Some notes taking from reading the paper ‘Practical, transparent operating system support for superpages’.

Background

  • superpage : pages > 4K (like 4M)

the memory management system in mordern OS

  • kernel functionality
  • hardware support

capabilities provided by memory management

  • demand paging
  • lazy allocation
  • shared memory
  • zero copy IPC …

why increasing page size may not work?

  • internal fragmetaion
  • enlarged application footprints -> increased physical mem require and higher page traffic (I/O)

Motivation of superpages

  • building big TLB is expensive
  • physically address caches are big enough to hold working sets
  • TLB coverage: total size of memory addressed by TLB
  • why?
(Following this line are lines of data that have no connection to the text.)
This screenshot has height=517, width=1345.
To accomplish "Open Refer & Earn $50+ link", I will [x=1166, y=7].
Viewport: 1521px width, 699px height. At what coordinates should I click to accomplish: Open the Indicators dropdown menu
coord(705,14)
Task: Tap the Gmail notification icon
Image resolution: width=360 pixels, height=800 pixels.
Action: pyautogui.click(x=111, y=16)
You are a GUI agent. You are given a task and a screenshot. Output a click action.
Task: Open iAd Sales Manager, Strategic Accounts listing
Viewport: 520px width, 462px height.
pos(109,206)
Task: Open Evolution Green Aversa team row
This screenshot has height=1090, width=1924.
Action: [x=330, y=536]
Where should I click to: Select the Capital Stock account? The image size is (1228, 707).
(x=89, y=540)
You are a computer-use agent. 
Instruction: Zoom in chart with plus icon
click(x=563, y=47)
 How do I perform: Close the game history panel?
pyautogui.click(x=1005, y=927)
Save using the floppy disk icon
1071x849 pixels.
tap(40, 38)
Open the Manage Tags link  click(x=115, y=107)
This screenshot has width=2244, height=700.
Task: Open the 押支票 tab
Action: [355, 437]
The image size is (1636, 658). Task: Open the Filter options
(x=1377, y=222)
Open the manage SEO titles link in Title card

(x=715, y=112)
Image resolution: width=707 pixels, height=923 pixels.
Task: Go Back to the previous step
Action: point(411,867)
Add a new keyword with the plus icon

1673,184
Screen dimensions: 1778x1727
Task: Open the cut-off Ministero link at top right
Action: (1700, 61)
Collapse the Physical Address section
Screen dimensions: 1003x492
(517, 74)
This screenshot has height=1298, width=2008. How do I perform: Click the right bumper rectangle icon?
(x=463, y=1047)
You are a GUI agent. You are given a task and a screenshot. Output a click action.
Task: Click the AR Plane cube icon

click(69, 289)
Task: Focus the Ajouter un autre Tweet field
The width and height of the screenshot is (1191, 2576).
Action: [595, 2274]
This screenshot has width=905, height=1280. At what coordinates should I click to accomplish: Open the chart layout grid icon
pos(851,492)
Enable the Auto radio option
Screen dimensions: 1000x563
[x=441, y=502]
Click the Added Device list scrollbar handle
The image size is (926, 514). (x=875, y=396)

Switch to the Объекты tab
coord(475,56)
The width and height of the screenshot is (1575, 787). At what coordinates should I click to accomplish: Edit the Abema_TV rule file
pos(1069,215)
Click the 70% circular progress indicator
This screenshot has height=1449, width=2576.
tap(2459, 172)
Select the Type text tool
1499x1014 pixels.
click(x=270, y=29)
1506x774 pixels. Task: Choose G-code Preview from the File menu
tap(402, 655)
TLB coverage increases at much lower pace than main memory size -> we need better coverage per TLB entry
  • memory size have increased -> TLB coverage rate down -> increase program size -> TLB misses increase
  • trend: on-board physically addressed caches larger than TLB coverage -> TLB misses have to access to memory banks to find a translation for a cached data

Design

a general superpage management system

  • when a process allocates memory:
    1. reserves a larger contiguous region of physical memory
    2. increasing sizes as the process touches pages in this region
    3. preempt portions of unused contiguous regions
    4. restores contiguity by biasing the page replacement scheme to evict contiguous inactive pages
  • contributions:
    • extends a previously proposed reservation-based approach to work with multiple superpage sizes
    • the first to investigate the effect of fragmentation on superpages
    • propose a novel contiguity-aware page replacement algorithm to control fragmentation
    • tackles issues like superpage demotion and eviction of dirty superpages

hardware constrains

  • fixed set of page sizes of superpages
  • aligned and contiguious in physical and virtual address
  • TLB entry only provides reference bit, permission bit set, dirty bit

design space - allocation

  • relocation:
    • entirly and transparently implement in hardware-dependent layer of OS
    • create contiguity, but copy -> high cost
    • require software managed TLB: associate with each potential superpage a conter that must be updated by handler
    • more TLB misses than reservation
    • TLB misses more expensive
    • but more robust to fragmantation
  • reservation: preserve contiguity, reserved at page fault time
    • allocate 4K, reserve 64K
    • superpage size? (see policy)
    • find contigous physical memory of that size
    • alloc 4k from that physical memory
    • issue: trade off performance gains of using a large superpage against the potion of retaining the contiguous region for later use
  • hardware-based: reduce contiguity requirement for superpage

preferred superpage size policy

  • resevation policy
    • fixed size object:
      • largest aligned superpage that contains the faulting page
      • don’t extend super page beyound object
      • no overlap with others
    • dynamically sized object
      • size of superpage is limited to current size of the object
  • preempt policy
    • when possible, preempts existing resvs rather than refusing allocation
    • when more than one resvs, preempt most recent page allocation occurred least recently

promotion to superpages

  • update page table entry for each of the pages
  • when to promote? trade-off of early promotion: reduce TLB miss vs. increased mem consumption
  • eager promotion: not transparent

fragmentation control

  • preemption
  • contiguily as resourse

demotion

  • speculative demotion: when mem pressure and superpage is referenced
  • permission change: hardware provide only a single set of protection bits
  • write: demote clean sp, then repromote later if all base page are dirty

population map

  • (somepop, fullpop) radix tree
  • purpose:
    • enable OS to map va to page frame may already reserved
    • detect and avoid overlapping regions
    • assist in making page promotion decisions
    • help identify unallocated regions

multi-list reservation

  • one reservation list for each page size, except for largest sp size
  • kept sorted by the time of their most recent page frame allocation

Implementation

  • page daemon
    • keep 3 list of pages in A-LRU order: active, inactive, cache
    • cache page available for resv
    • activated on mem pressure and when available contiguity falls low (fail to allocate a contiguous region of the preferred size)
    • more inactive pages -> higher chance of restore contiguity
    • more aggressively recover contiguity -> greater possible of overhead induced by modify page daemon

benefits

  • best-case due to superpage:
    • when free mem is plentiful and non-fragmented
    • most cases, TLB misses are virtually eliminated
    • Matrix: access pattern produces one TLB miss for every two mem access
    • mesa: downgrade, allocator not differentiate zero-out pages from other free pages
  • multiple page sizes: mcf
  • long term benefits: fragmentation